[Requirement]: Only the lines from the one holding "1792x1212 pixels." through the end of the records below are to be reproduced exactly, and pictures are to be omitted.

[Available records]:
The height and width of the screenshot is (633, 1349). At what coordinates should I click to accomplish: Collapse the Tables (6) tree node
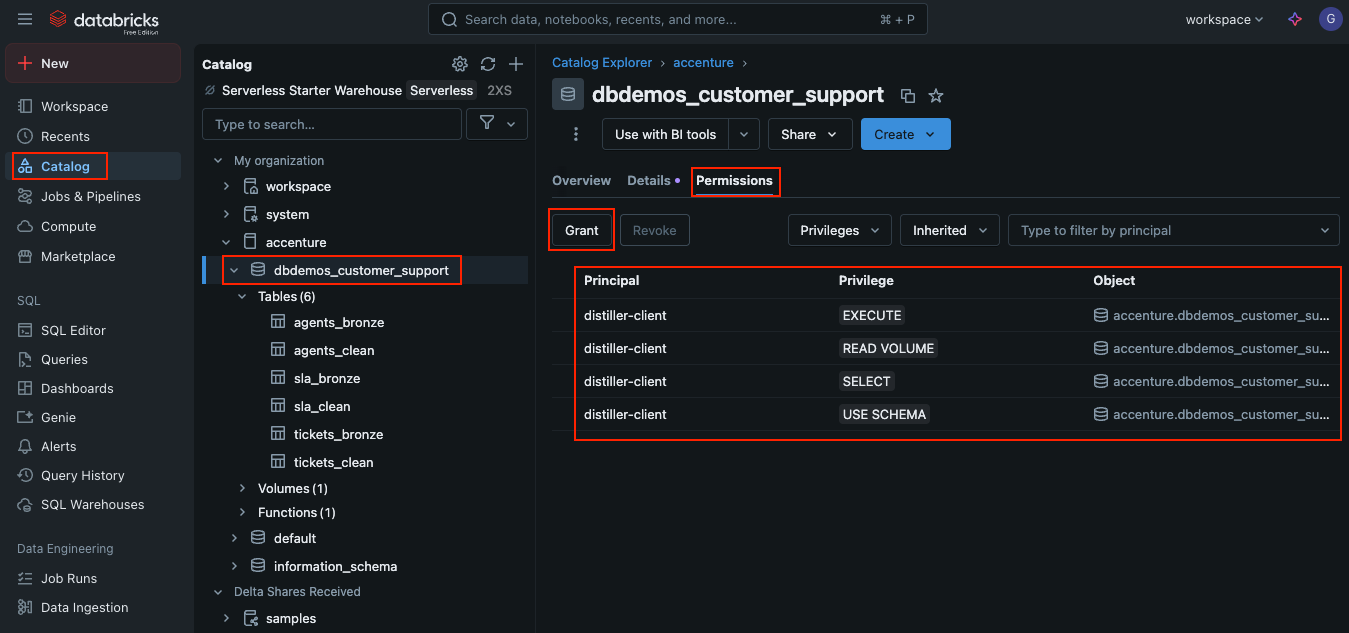[x=242, y=297]
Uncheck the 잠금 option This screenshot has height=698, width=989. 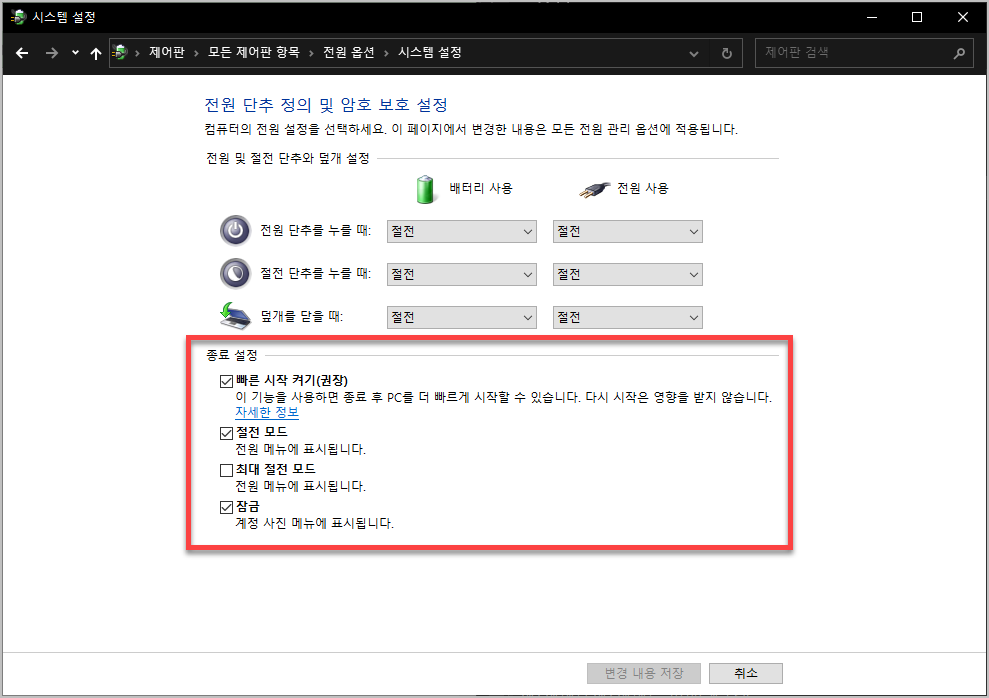[227, 507]
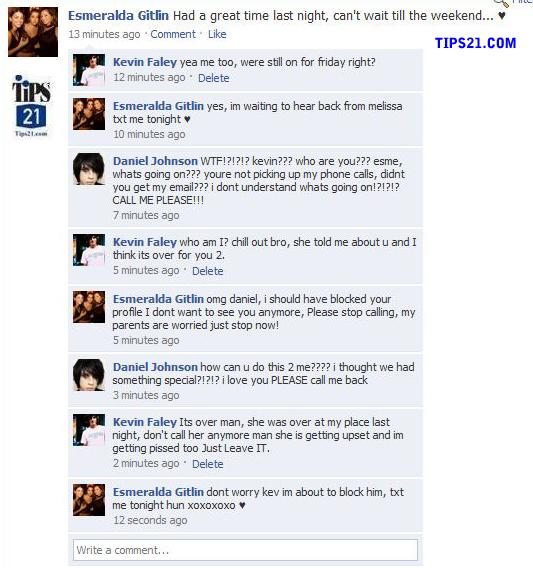Click Daniel Johnson's avatar on 3 minutes ago comment
This screenshot has height=568, width=533.
point(89,375)
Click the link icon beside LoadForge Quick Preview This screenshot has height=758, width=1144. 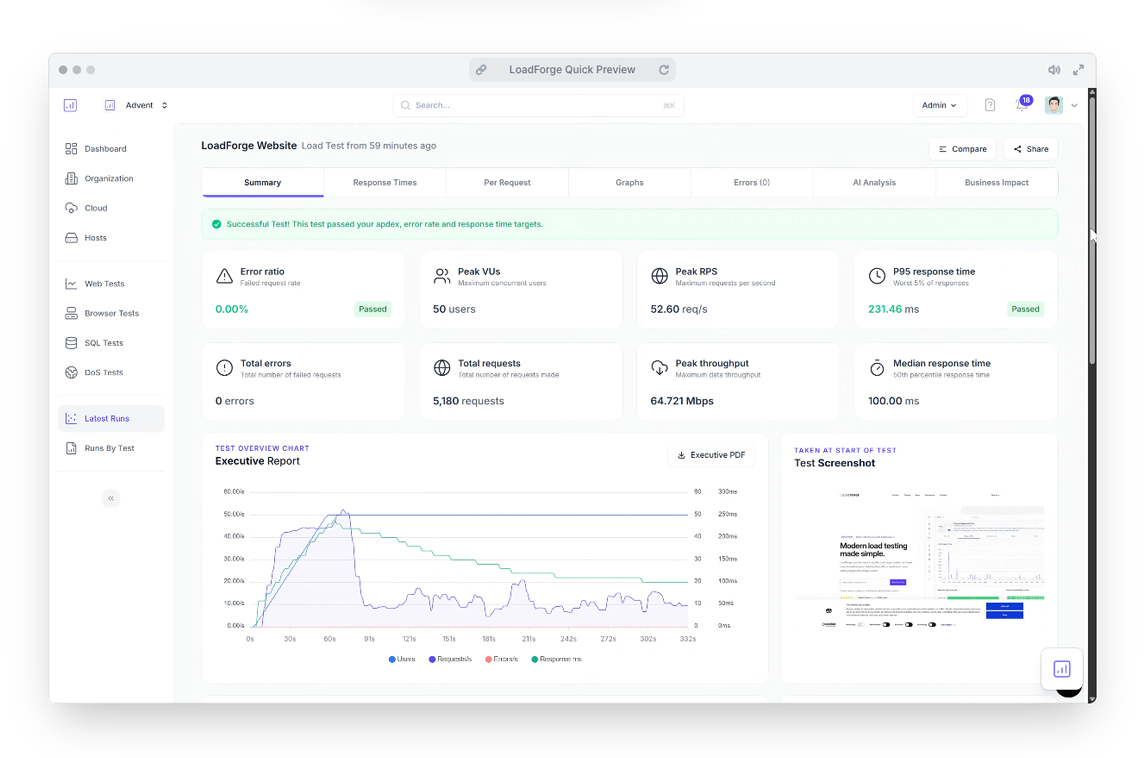coord(481,70)
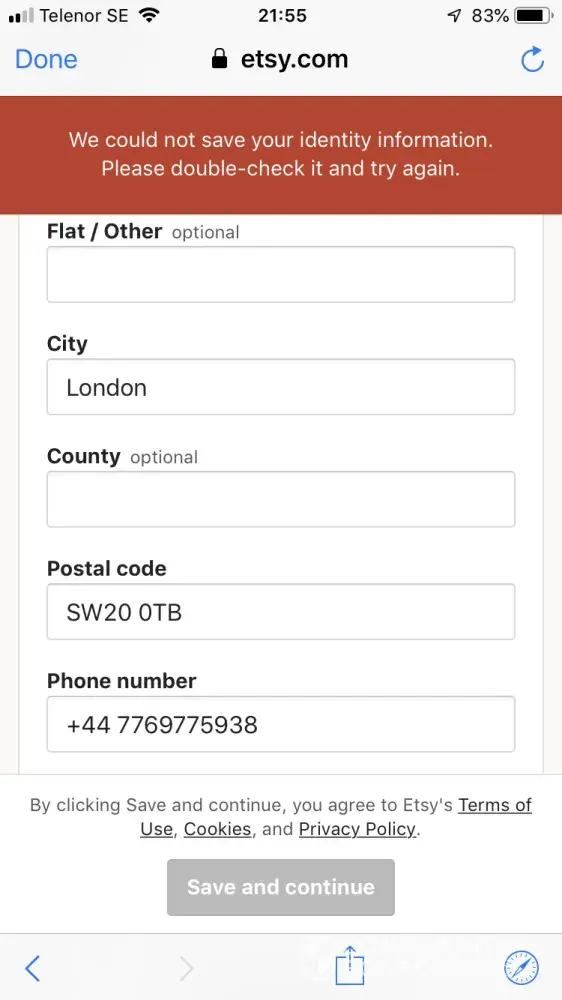Focus the City field containing London
This screenshot has height=1000, width=562.
(x=281, y=386)
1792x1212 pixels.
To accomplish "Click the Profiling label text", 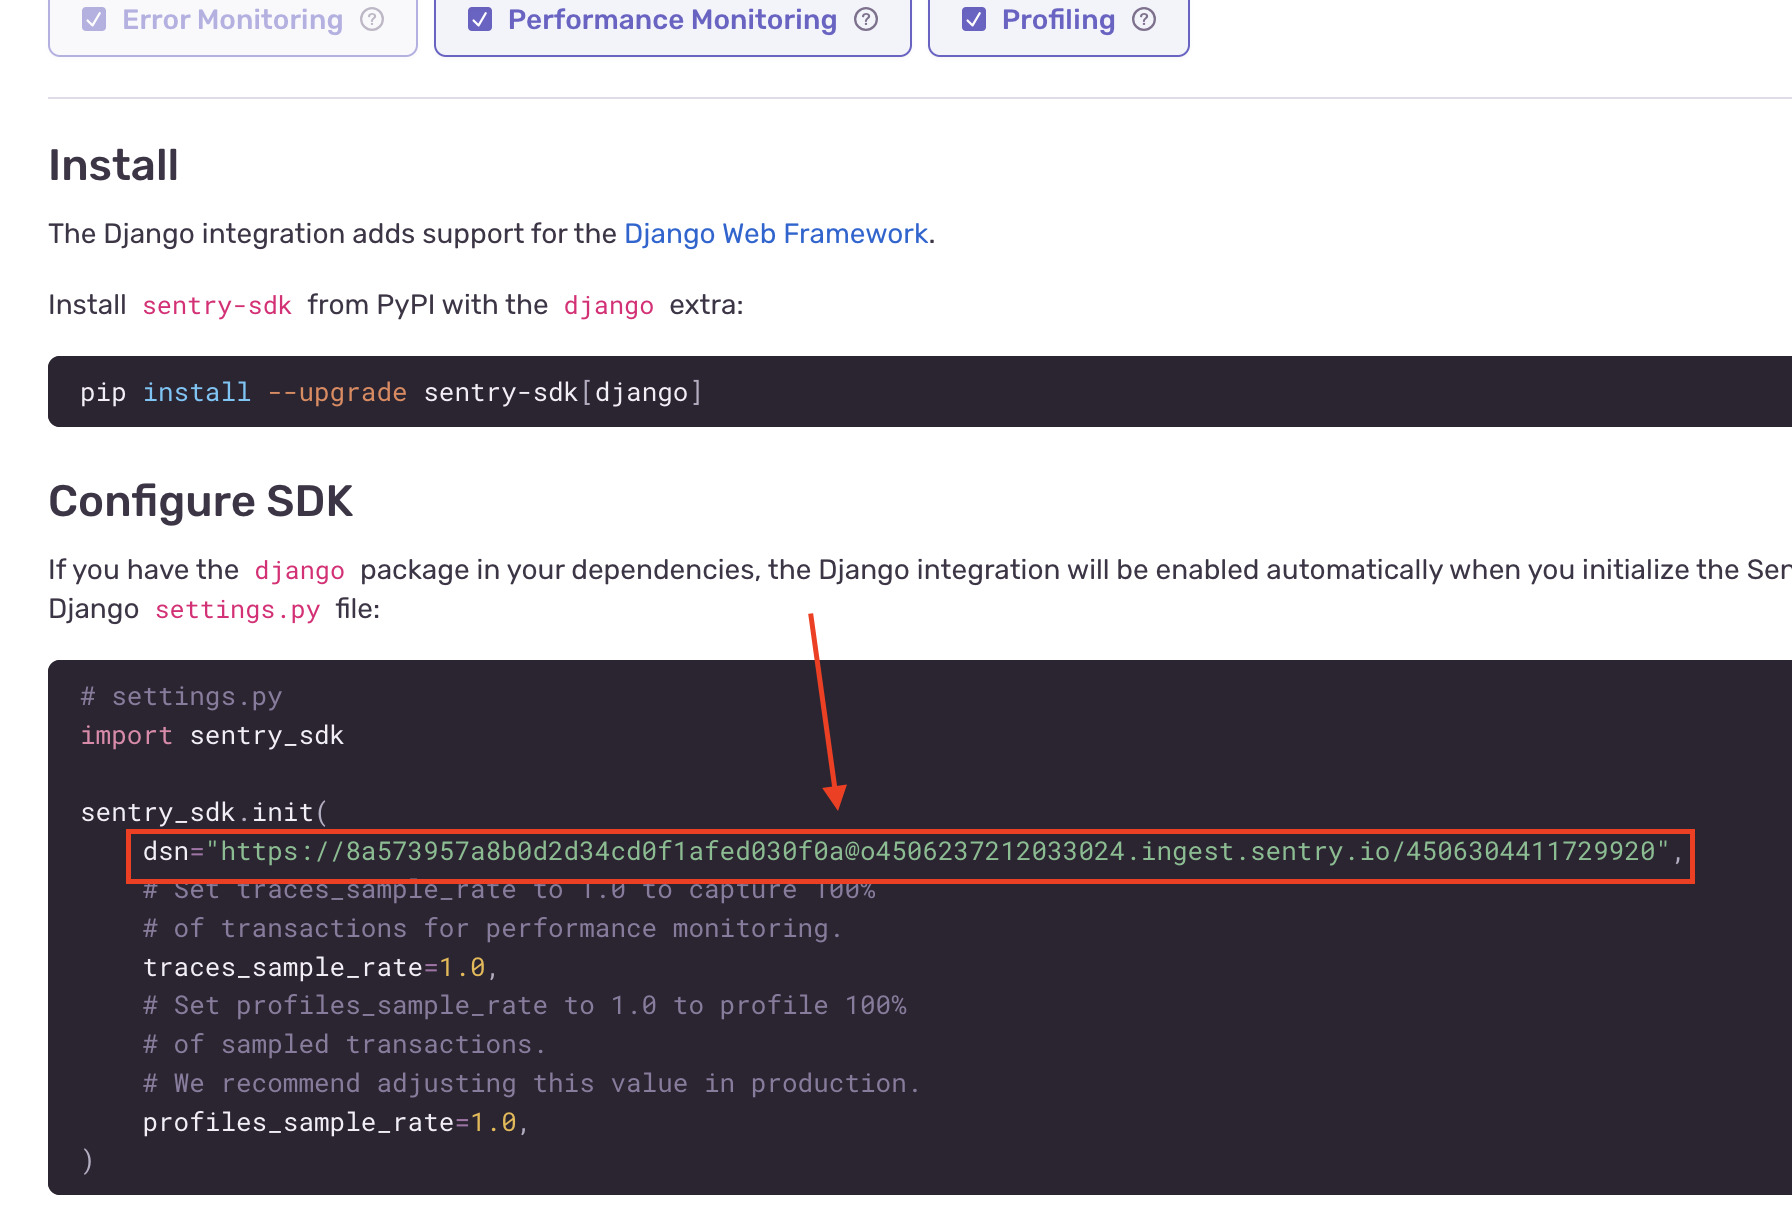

[Task output]:
1792x1212 pixels.
To accomplish "Click the Profiling label text", 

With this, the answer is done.